A certain mystery enveloped Mr. Spillcock. He was not a Riff man, nor did he hail from Noyes, or Heyke, or Swale, or even Riebenbridge. What had brought him to live at Riebenbridge no one rightly knew, not even Mrs. Nicholls. It was whispered that he had "bugled" before Royalty in outlandish parts, and when Foreign Missions were being practised he had been understood to aver that the lines,

"Where Afric's sunny fountains

Roll down their golden sand,"

put him forcibly in mind of the scenes of his earlier life. Whether he had really served in the army or not never transpired, but his grey moustache was twirled with military ferocity, and he affected the bearing and manner of a retired army man. It was also whispered that Mrs. Spillcock, a somewhat colourless, depressed mate for so vivid a personality, "was preyed upon in her mind" because another lady had a prior or church claim to the title of Mrs. Spillcock. As a child I always expected the real Mrs. Spillcock to appear, but she never did.

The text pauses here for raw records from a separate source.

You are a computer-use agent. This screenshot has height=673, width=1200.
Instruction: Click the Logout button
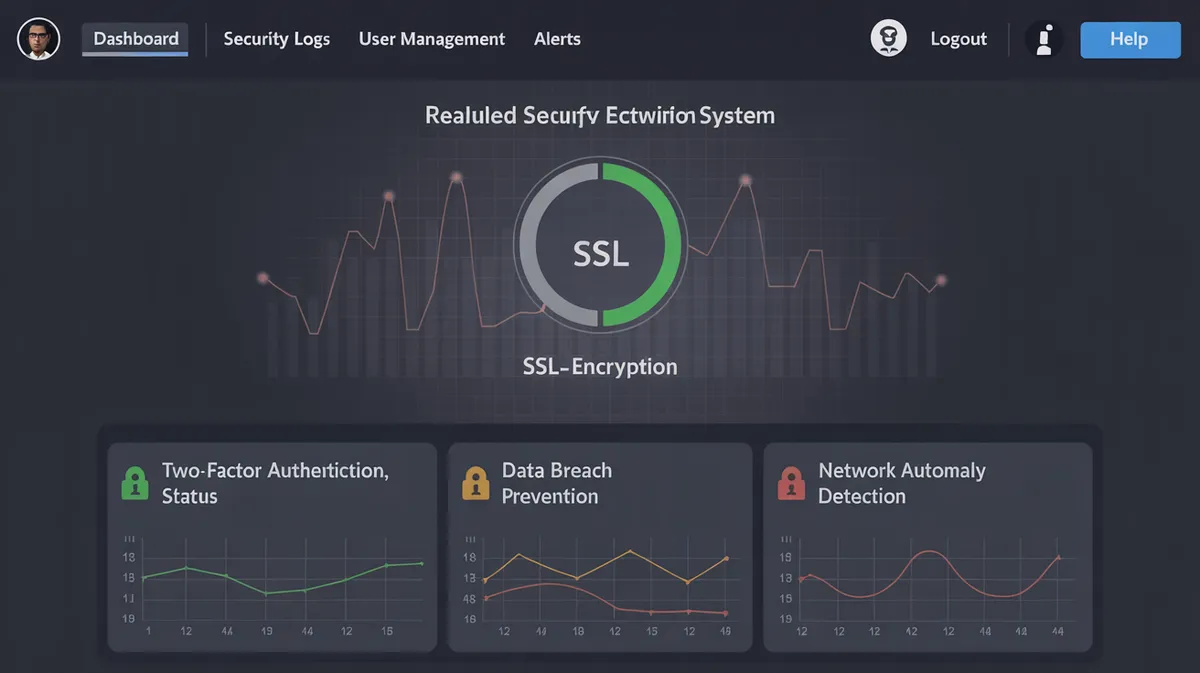(958, 39)
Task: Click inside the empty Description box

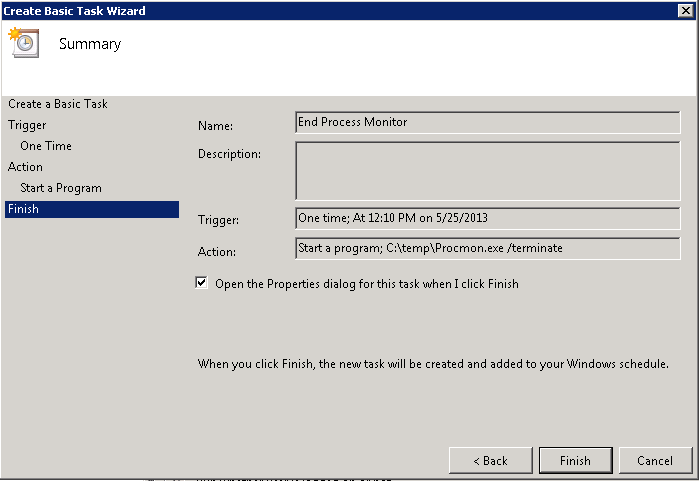Action: click(487, 170)
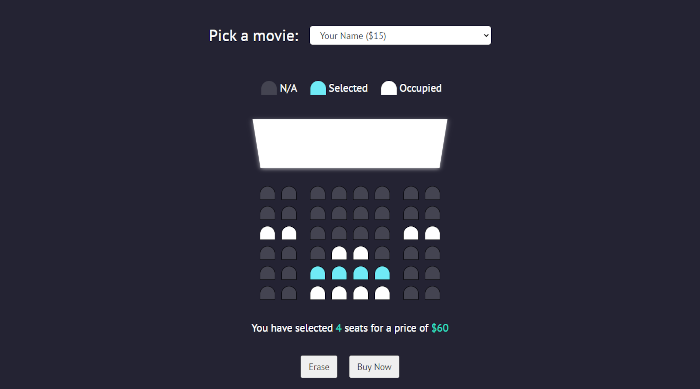This screenshot has width=700, height=389.
Task: Click the white movie screen
Action: point(350,143)
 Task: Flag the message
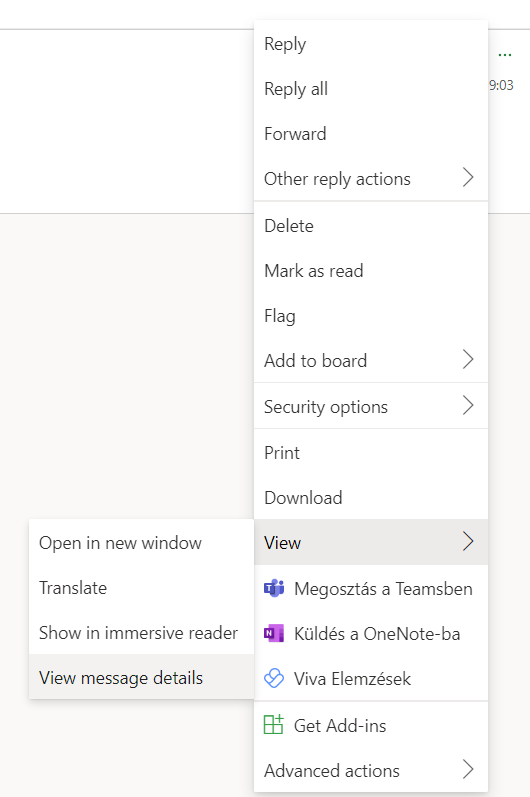click(x=371, y=316)
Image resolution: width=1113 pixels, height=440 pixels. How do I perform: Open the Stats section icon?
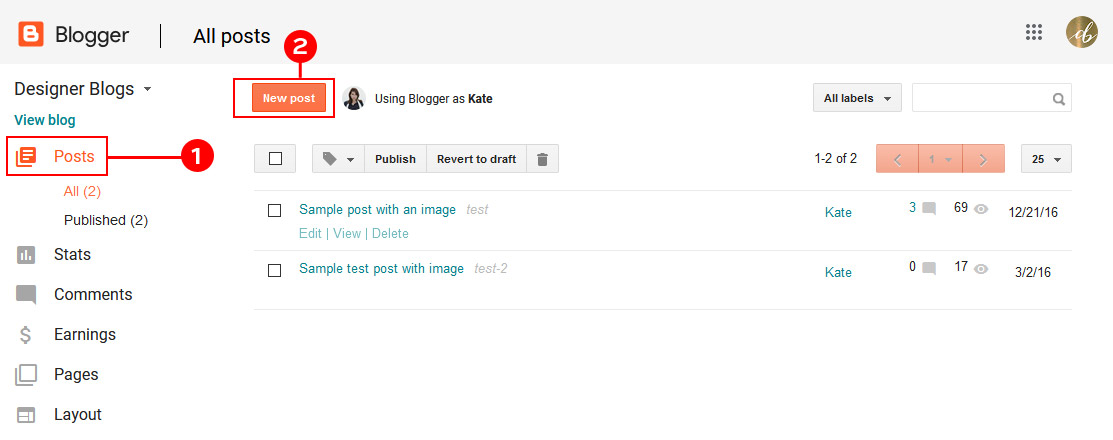coord(26,255)
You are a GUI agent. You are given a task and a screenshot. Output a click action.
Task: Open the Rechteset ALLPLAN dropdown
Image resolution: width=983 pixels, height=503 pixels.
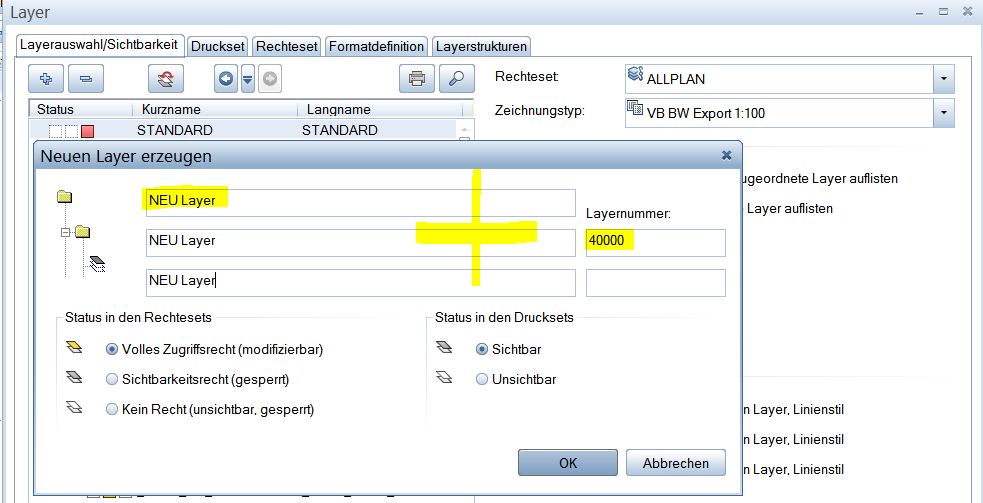point(943,78)
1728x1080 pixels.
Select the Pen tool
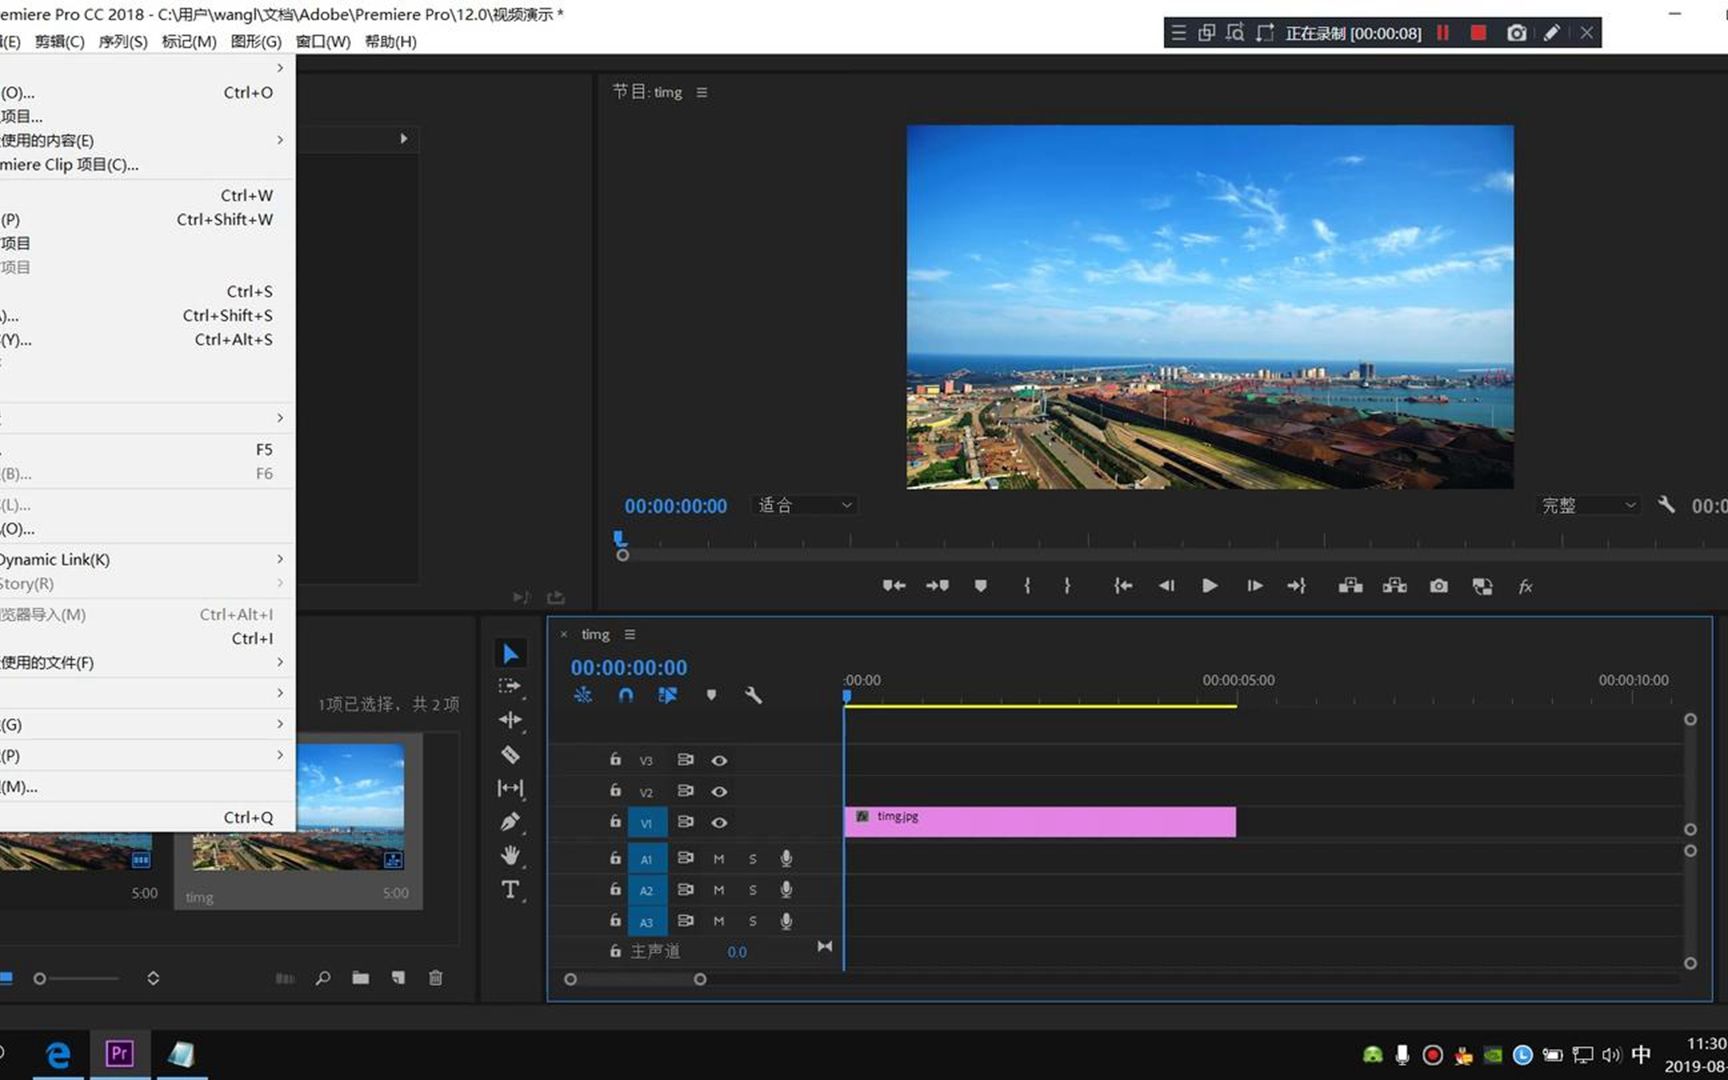click(x=510, y=822)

"Good evening all," said Mr. Spillcock urbanely, and without waiting for any remarks on the lateness of the hour, he seized out of his waistcoat pocket a tuning-fork. "We begin, I presume, with the anthem 'Now hunto 'Im.' Trebles, take your do. Do, me, sol, do. Do." Mr. Spillcock turned towards the trebles with open mouth, uttering a prolonged falsetto do, and showing all his molars on the left side, where apparently he held do in reserve.

Annette guided Mrs. Nicholls and Mrs. Cocks and the timid under-housemaid from the Dower House from circling round the note to the note itself.

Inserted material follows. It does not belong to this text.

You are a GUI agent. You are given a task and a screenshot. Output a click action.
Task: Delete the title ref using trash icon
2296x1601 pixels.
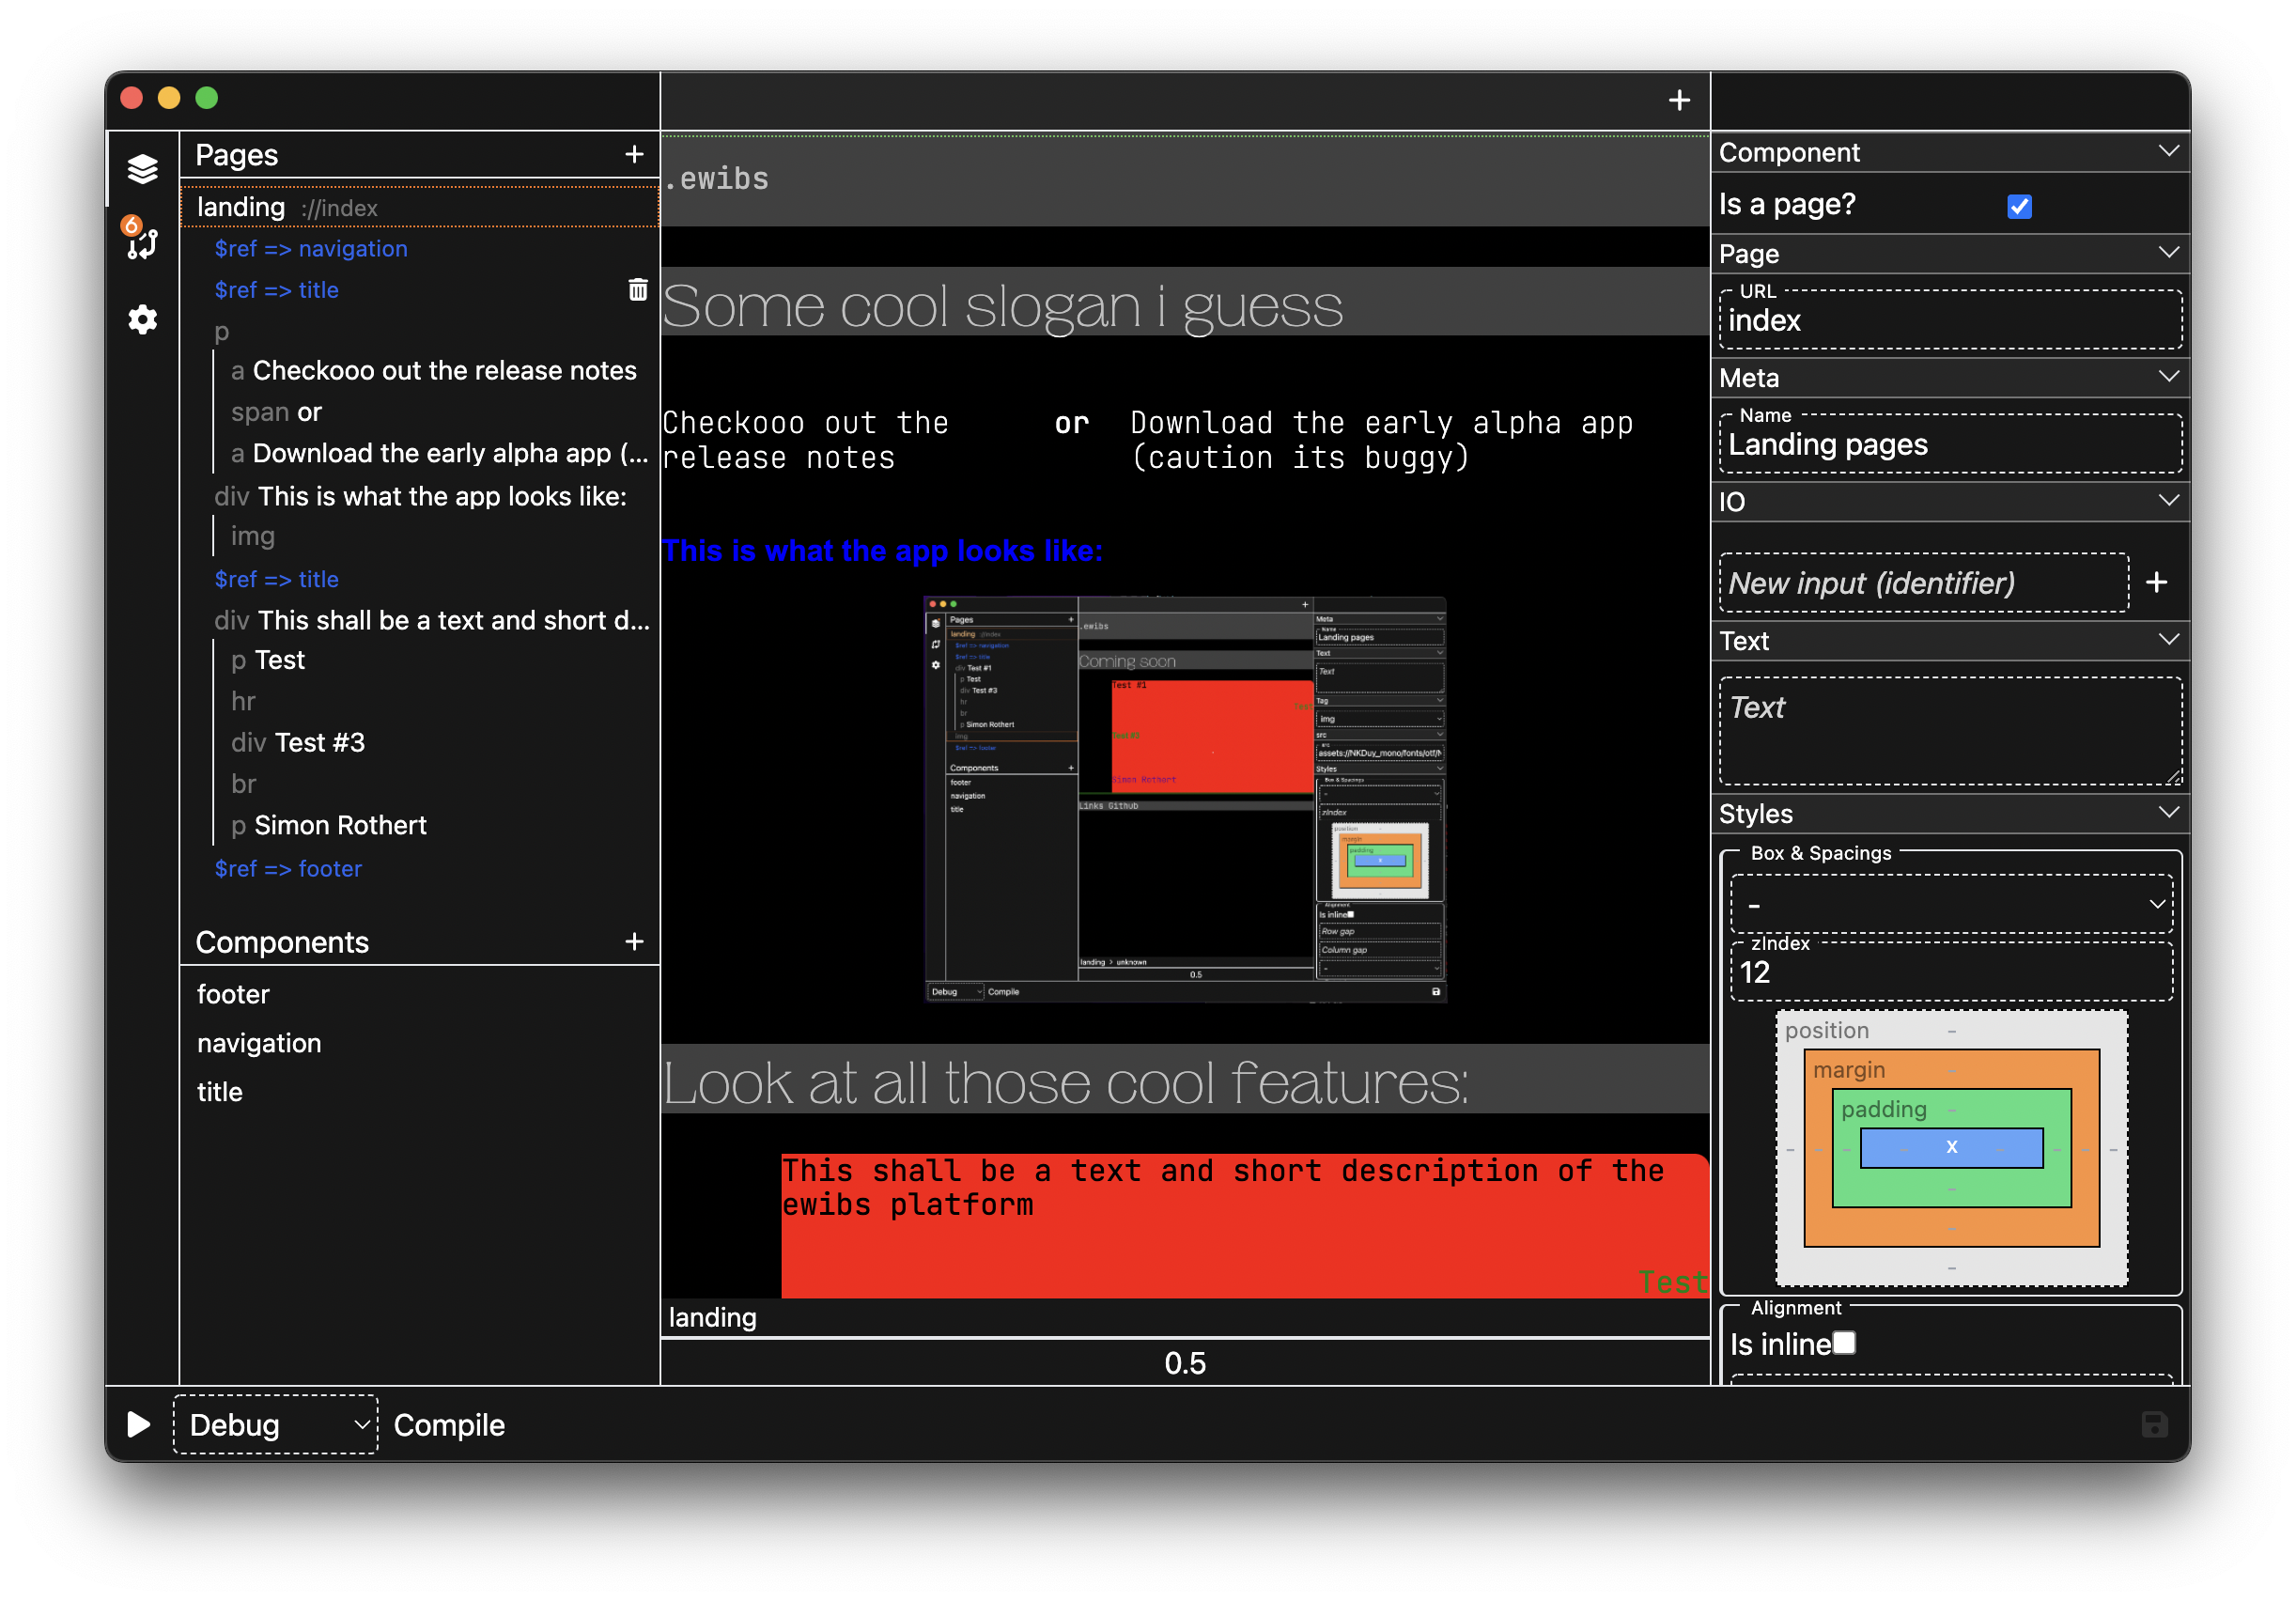tap(637, 290)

"Do," sang out all the trebles with sweetness and decision.

"Now, then, boys, why don't you fall in?" said Mr. Spillcock, looking with unconcealed animosity at the line of little boys whom he ought not to have disliked, as they never made any sound in the church, reserving their voices for shouting on their homeward way in the dark.

"Now, then, boys, look alive. Take up your do from the ladies."